Resilient Distributed Dataset (RDD) is the fundamental abstraction in Apache Spark. RDDs are fault-tolerant collections of elements that can be operated on in parallel.
abstract class RDD[T: ClassTag](
@transient private var _sc: SparkContext,
@transient private var deps: Seq[Dependency[_]]
) {
// Transformations (Lazy)
def map[U: ClassTag](f: T => U): RDD[U]
def flatMap[U: ClassTag](f: T => TraversableOnce[U]): RDD[U]
def filter(f: T => Boolean): RDD[T]
def distinct(numPartitions: Int = partitions.length): RDD[T]
def sample(withReplacement: Boolean, fraction: Double, seed: Long = Utils.random.nextLong): RDD[T]
def union(other: RDD[T]): RDD[T]
def intersection(other: RDD[T]): RDD[T]
def cartesian[U: ClassTag](other: RDD[U]): RDD[(T, U)]

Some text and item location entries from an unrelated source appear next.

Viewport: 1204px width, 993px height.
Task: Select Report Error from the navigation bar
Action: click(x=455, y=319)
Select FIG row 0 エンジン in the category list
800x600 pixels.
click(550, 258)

def groupBy[K: ClassTag](f: T => K): RDD[(K, Iterable[T])]
def pipe(command: String): RDD[String]
def coalesce(numPartitions: Int, shuffle: Boolean = false): RDD[T]

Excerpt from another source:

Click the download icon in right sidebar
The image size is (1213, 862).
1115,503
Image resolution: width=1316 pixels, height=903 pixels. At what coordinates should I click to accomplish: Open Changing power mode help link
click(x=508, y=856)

def repartition(numPartitions: Int): RDD[T]
def sortBy[K](f: T => K, ascending: Boolean = true, numPartitions: Int = this.partitions.length)(implicit ord: Ordering[K], ctag: ClassTag[K]): RDD[T]
def keyBy[K](f: T => K): RDD[(K, T)]
// Actions (Eager)
def collect(): Array[T]
def count(): Long
def first(): T
def take(num: Int): Array[T]
def top(num: Int)(implicit ord: Ordering[T]): Array[T]
def takeOrdered(num: Int)(implicit ord: Ordering[T]): Array[T]
def takeSample(withReplacement: Boolean, num: Int, seed: Long = Utils.random.nextLong): Array[T]
def reduce(f: (T, T) => T): T
def fold(zeroValue: T)(op: (T, T) => T): T
def aggregate[U: ClassTag](zeroValue: U)(seqOp: (U, T) => U, combOp: (U, U) => U): U
def treeAggregate[U: ClassTag](zeroValue: U)(seqOp: (U, T) => U, combOp: (U, U) => U, depth: Int = 2): U
def foreach(f: T => Unit): Unit
def foreachPartition(f: Iterator[T] => Unit): Unit
// I/O Actions
def saveAsTextFile(path: String): Unit
def saveAsTextFile(path: String, codec: Class[_ <: CompressionCodec]): Unit
def saveAsObjectFile(path: String): Unit
// Persistence
def persist(): RDD[T]
def persist(newLevel: StorageLevel): RDD[T]
def cache(): RDD[T]
def unpersist(blocking: Boolean = false): RDD[T]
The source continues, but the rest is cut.